**Exercise aim:**
Render the listing as a JSON array of strings, one string per line and with blank lines omitted, beginning at the line that contains "Task: Insert media with the video icon" and ending after the line that contains "Screen dimensions: 1028x857".

**Provided information:**
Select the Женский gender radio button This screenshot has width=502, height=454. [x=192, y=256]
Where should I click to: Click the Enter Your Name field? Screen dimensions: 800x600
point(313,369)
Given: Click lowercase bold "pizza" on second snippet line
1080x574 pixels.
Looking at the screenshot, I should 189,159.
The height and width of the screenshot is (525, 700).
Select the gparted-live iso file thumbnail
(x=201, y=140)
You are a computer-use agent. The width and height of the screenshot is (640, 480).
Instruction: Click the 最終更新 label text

--

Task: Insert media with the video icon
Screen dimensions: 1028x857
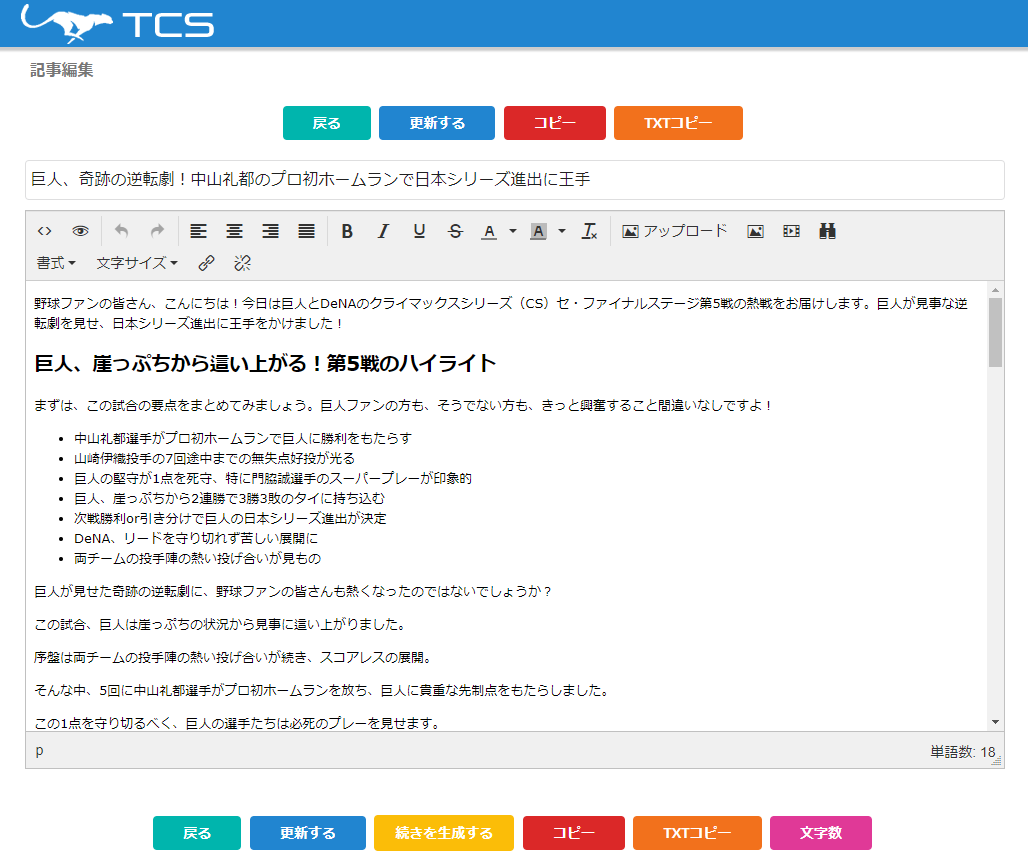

**Written response:**
[
  "Task: Insert media with the video icon",
  "Screen dimensions: 1028x857"
]